In 1992, Plotkin filed a class-action lawsuit against General Electric Company in connection with the misleading packaging of incandescent light bulbs. The settlement of Plotkin vs. General Electric and a related agreement between the company and the Federal Trade Commission raised public awareness about the growing practice of "greenwashing" and led to a settlement in which G.E. made customer refunds and financial contributions to environmental groups in the amount of $3.25 million. Plotkin received no funds from the 1993 settlement.

==Politics==

In 1980, Plotkin, aged 22, ran in a four-way race for the Santa Clara County Board of Supervisors Fifth District against Thomas Ferri, James E. Jackson, and Rebecca Morgan. Plotkin campaigned to bring attention to incarcerated youth, in addition to favoring a solar water heater ordinance and an ordinance on the ballot that year prohibiting discrimination based on sexual orientation. Plotkin was defeated, receiving 9.7% of the vote-share.
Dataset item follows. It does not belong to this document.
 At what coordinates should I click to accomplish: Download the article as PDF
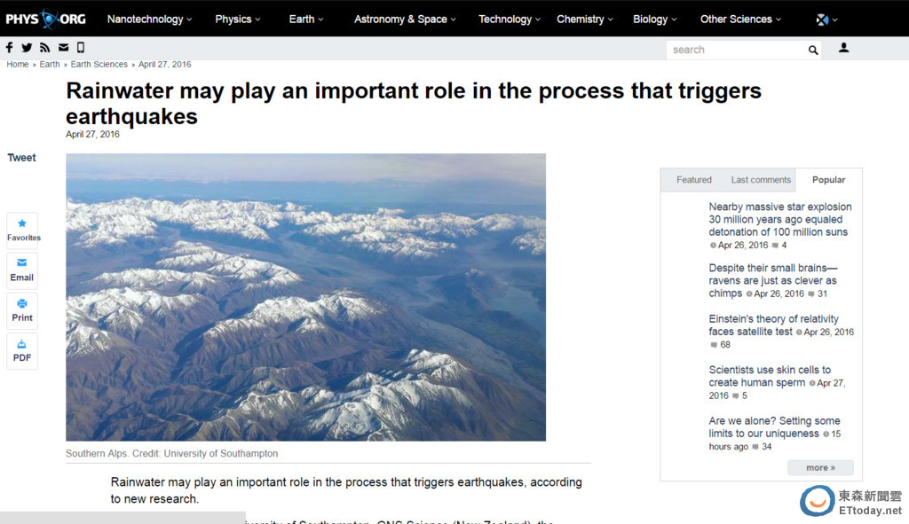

In 1993, Plotkin won the Democratic party's nomination for a special election to fill Silicon Valley's seat in the California state Senate but was defeated in the general election by Tom Campbell, a former GOP member of the U.S. Congress. The following year, he was appointed to serve a two-year term on the California state Economic Strategy Panel by the then-Speaker of the California state Assembly, Willie Brown, Jr.

In 1994, Plotkin served as a senior fellow of the World Economic Development Congress, where he helped organize a conference that brought PLO leader Yasser Arafat and then Israeli-president Chaim Herzog together for peace and economic cooperation talks in Madrid.
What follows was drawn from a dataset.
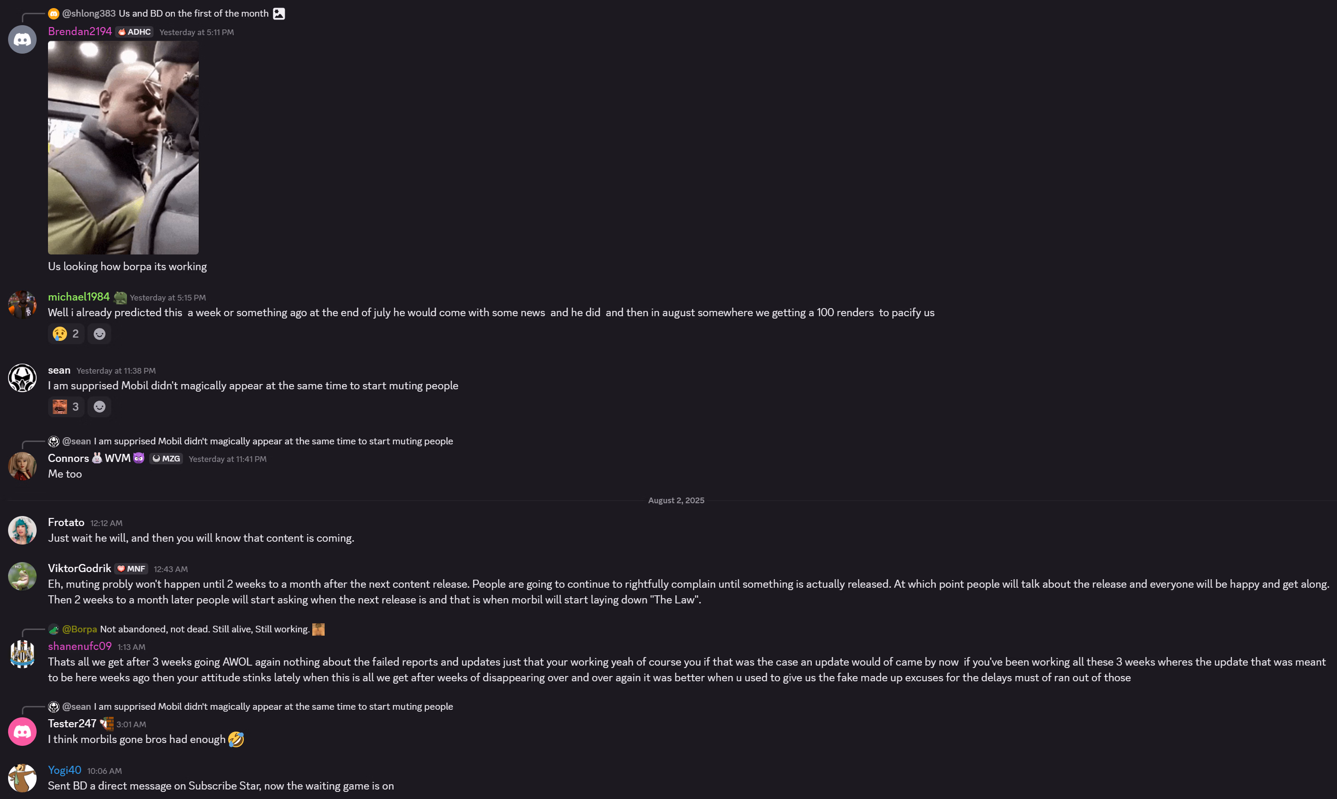
Task: Click the Brendan2194 username
Action: pos(80,31)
While working for the United States Department of Education, Plotkin worked to advance the use of Open Educational Resources to increase access to high-quality educational opportunities and improve the quality of teaching and learning while lowering costs imposed on students, communities and schools.

==Awards==

In 2006, Plotkin was the recipient of the San Francisco Bay Area Jewish Family and Children's Services FAMMY award. In 2016, Plotkin was inducted into the United States Distance Learning Association (USDLA) prestigious Hall of Fame. Individuals inducted into the Hall of Fame "have contributed significantly to the field of distance learning through leadership, technology, research, teaching and actively support the mission of USDLA."